Mimbaruntan.com, Untan – Segaris senyum dilemparkan oleh Rustandi menyambut ketujuh tamunya di Minggu pagi (7/3/21), kumpulan foto di pojok kanan ruangan menjadi perhatian utama, pasalnya deretan wajah pemimpin Jamaah Muslim Ahmadiyah yang berbingkai kuning itulah membuat para Ahmadi berbeda dengan Jamaah Muslim lainnya.

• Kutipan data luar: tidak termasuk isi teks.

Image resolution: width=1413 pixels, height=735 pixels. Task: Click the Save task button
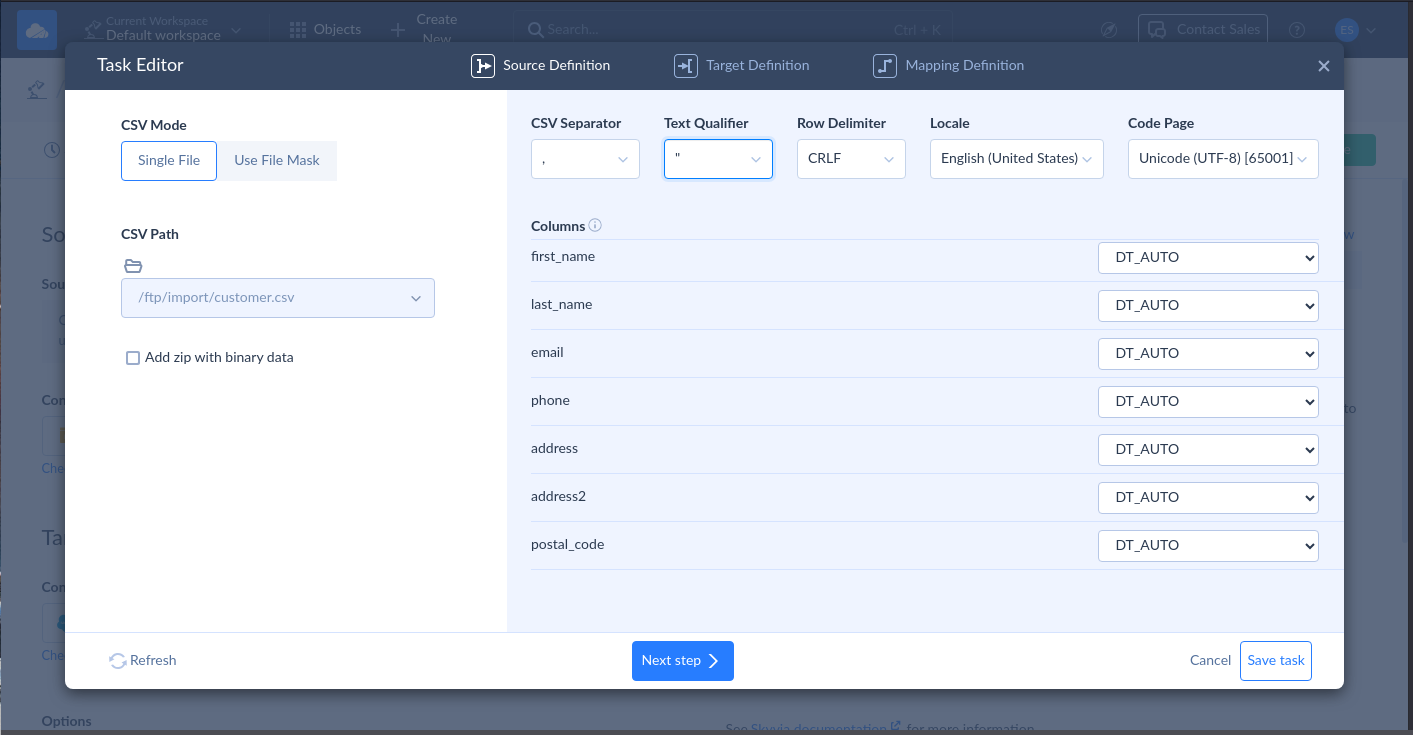tap(1275, 660)
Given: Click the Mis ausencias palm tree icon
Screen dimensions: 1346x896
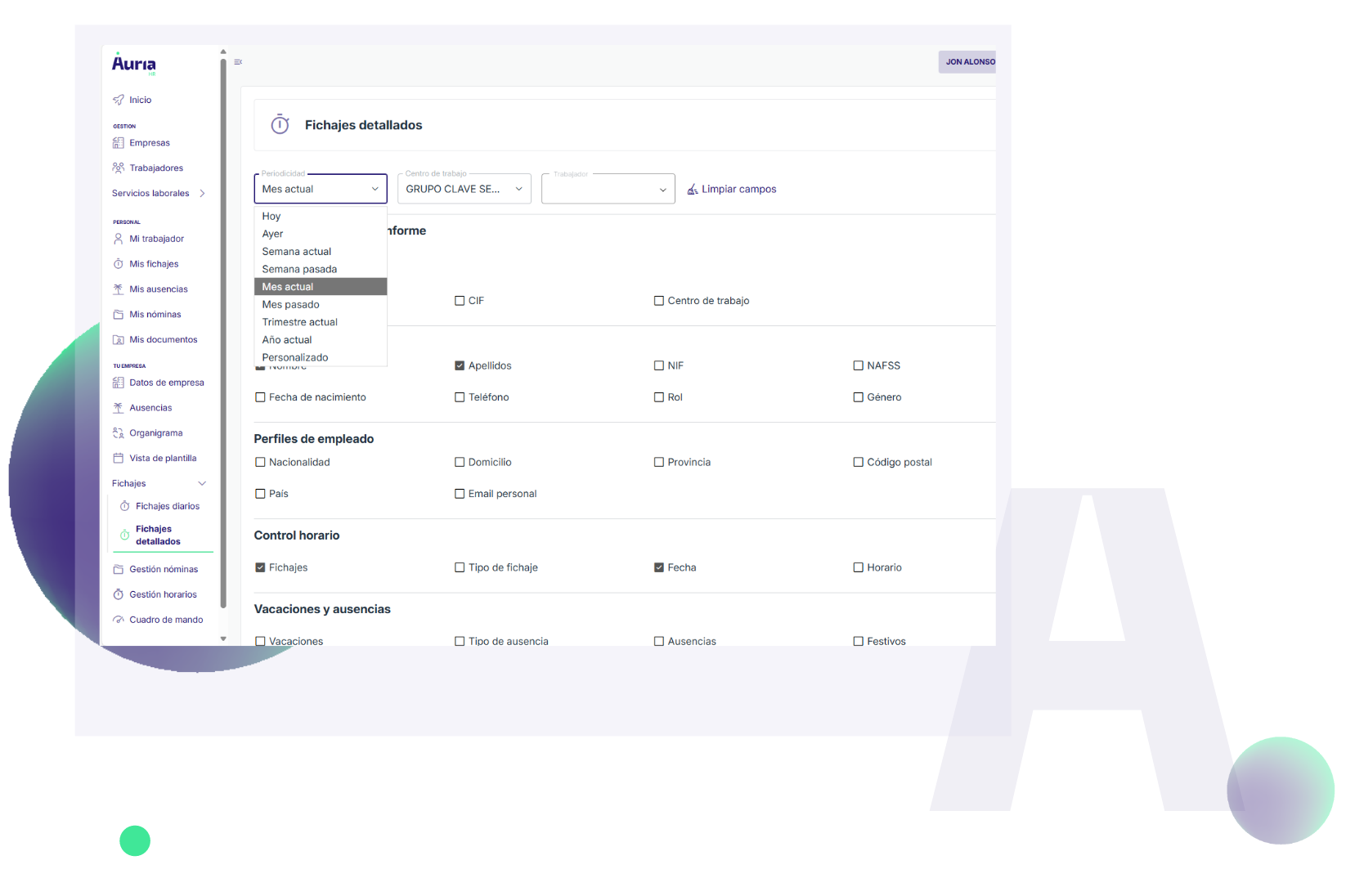Looking at the screenshot, I should click(x=119, y=289).
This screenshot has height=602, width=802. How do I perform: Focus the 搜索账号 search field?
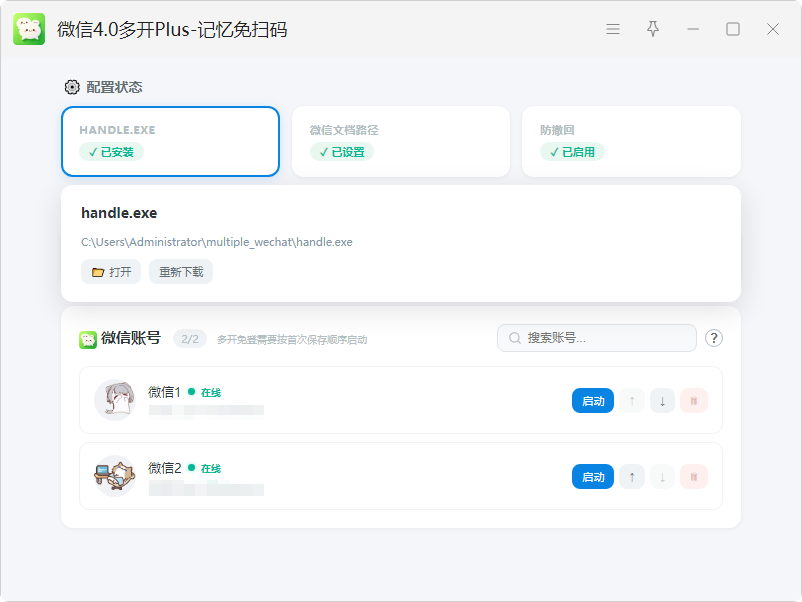tap(597, 338)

Kediaman Rustandi selaku mubaligh yang bertanggungjawab atas para Ahmadi di Kalimantan Barat (Kalbar) itu tidak jauh dari pusat Ibu kota Kalbar, Pontianak. Rini, istri Rustandi bergegas mengambil peci hitam dan memasangkannya pada sang suami yang sedang melayani berbagai pertanyaan tamunya di hari itu.
“Disini kita sangat terbuka dengan berbagai kunjungan, bagus itu Ketika orang datang kesini dan bertanya langsung tentang Ahmadiyah itu apa, karena banyak sekali berita-berita yang tidak benar tentang Ahmadiyah dan sedikit orang yang mau mengonfirmasinya langsung kesini,” ujar Rustandi diikuti tawa kecilnya.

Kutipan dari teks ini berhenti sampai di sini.